Si cierras los ojos un segundo y respiras hondo, el aroma a coche antiguo –ese olor a familia recocida, maletas sudorosas y humo sedimentado en las arrugas de la alfombrilla– se filtrará entre los pulmones y el estómago provocando una combustión similar a la del motor que carraspea antes de iniciar el viaje. En los asientos de atrás se soportan las curvas como un único cuerpo, encajonados hombro con hombro, creando pequeños recovecos oscuros en los que cabe un infinito de duros, canicas y pegatinas del Equipo A.

Con todas las plegarias puestas en la biodramina, toda estrategia es útil para encajar el horizonte en un barco que no vale para el oleaje: imaginar un dibujo animado corriendo por el perfil de la montaña o flotando entre las nubes; pegar la sien al cristal y dejar que el traqueteo remueva las neuronas que no hicieron los deberes; contar los segundos que separan una señal de tráfico de la siguiente…

Pero, indefectiblemente, el universo se colapsa, el aire se vicia, la barriga se contrae y el movimiento de un meñique podría originar un big bang gutural, angustioso e insufrible. El sudor se hace frío pensando en el ruido de la bolsa de plástico para vomitar que habita en el bolso, como un terrible troll que ruge escondido en lo profundo de la caverna.

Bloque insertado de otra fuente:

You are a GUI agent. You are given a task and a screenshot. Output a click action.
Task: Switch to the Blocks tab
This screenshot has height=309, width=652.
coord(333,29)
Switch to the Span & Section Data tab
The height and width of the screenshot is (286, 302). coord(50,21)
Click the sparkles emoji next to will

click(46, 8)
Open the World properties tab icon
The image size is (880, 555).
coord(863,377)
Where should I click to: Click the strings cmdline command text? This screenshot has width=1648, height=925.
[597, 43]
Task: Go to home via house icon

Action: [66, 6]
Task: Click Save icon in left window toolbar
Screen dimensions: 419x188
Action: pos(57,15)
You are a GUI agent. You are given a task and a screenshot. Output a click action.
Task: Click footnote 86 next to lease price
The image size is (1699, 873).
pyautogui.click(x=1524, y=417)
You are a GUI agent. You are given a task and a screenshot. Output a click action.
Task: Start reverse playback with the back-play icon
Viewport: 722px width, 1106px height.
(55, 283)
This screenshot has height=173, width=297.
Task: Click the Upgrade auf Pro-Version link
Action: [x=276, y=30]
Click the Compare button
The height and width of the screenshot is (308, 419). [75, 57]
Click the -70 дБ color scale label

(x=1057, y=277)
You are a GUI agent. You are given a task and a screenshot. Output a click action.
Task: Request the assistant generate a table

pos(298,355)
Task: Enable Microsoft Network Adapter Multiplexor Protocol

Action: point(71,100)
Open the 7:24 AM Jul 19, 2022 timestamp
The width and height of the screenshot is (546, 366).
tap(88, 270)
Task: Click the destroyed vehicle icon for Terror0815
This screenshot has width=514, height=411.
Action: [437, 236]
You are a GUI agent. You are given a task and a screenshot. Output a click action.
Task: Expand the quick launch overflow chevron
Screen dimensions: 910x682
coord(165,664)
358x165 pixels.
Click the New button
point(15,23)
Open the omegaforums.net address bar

El sonido de la guantera al abrirse activa los nervios. Expiras e inspiras. No se oye ninguna bolsa. Sí se escucha, sin embargo, el ‘click’ de una caja de plástico que gira sobre unos diminutos goznes. No se ve, pero sabes que es una cinta de lomo azul, con unas letras blancas que rezan ‘Greatest hits’. Cuando pulsa el botón, John, Paul, George y Ringo siguen cantando donde lo dejaron la última vez. La melodía invita a girar la manivela de la ventanilla y a dejar que el viento se ponga de nuestro lado.

Mientras recuerdas la sonrisa de aquel coche, similar a la del secundario que ha cumplido su parte del guión, abres los ojos, un segundo más tarde, y vuelves a la pantalla del cine. Hay algo mágico, alegre y triste al mismo tiempo, que hace que la película de David Trueba sea, sin serlo, parte del recuerdo. Y piensas, también, que vivir es fácil con los ojos cerrados.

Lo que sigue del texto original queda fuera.